*Required work*.
The result should be the line with "Toppe (16, 535)" followed by every remaining line of the entries, each reproduced exactly, with nothing else.

*Study material*.

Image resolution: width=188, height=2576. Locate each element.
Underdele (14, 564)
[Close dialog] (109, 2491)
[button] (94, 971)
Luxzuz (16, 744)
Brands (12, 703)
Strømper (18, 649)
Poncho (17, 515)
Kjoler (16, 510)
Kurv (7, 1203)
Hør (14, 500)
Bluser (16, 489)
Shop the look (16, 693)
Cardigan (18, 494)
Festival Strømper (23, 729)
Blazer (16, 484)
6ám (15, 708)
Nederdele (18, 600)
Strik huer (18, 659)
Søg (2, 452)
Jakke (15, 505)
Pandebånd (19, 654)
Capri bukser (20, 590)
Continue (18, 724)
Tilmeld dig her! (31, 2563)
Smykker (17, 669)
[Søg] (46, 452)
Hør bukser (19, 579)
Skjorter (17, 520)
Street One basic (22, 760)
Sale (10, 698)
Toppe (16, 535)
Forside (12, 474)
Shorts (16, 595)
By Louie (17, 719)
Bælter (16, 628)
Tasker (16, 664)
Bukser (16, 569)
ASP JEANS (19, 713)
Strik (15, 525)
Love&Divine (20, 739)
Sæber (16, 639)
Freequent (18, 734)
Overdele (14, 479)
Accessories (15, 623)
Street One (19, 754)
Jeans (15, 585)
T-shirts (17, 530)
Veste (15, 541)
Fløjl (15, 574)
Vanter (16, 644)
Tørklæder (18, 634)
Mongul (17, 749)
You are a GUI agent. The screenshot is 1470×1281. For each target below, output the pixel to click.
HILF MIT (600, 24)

*Solution to this exercise*.
Toppe (16, 535)
Forside (12, 474)
Shorts (16, 595)
By Louie (17, 719)
Bælter (16, 628)
Tasker (16, 664)
Bukser (16, 569)
ASP JEANS (19, 713)
Strik (15, 525)
Love&Divine (20, 739)
Sæber (16, 639)
Freequent (18, 734)
Overdele (14, 479)
Accessories (15, 623)
Street One (19, 754)
Jeans (15, 585)
T-shirts (17, 530)
Veste (15, 541)
Fløjl (15, 574)
Vanter (16, 644)
Tørklæder (18, 634)
Mongul (17, 749)
You are a GUI agent. The screenshot is 1470×1281. For each target below, output the pixel to click.
HILF MIT (600, 24)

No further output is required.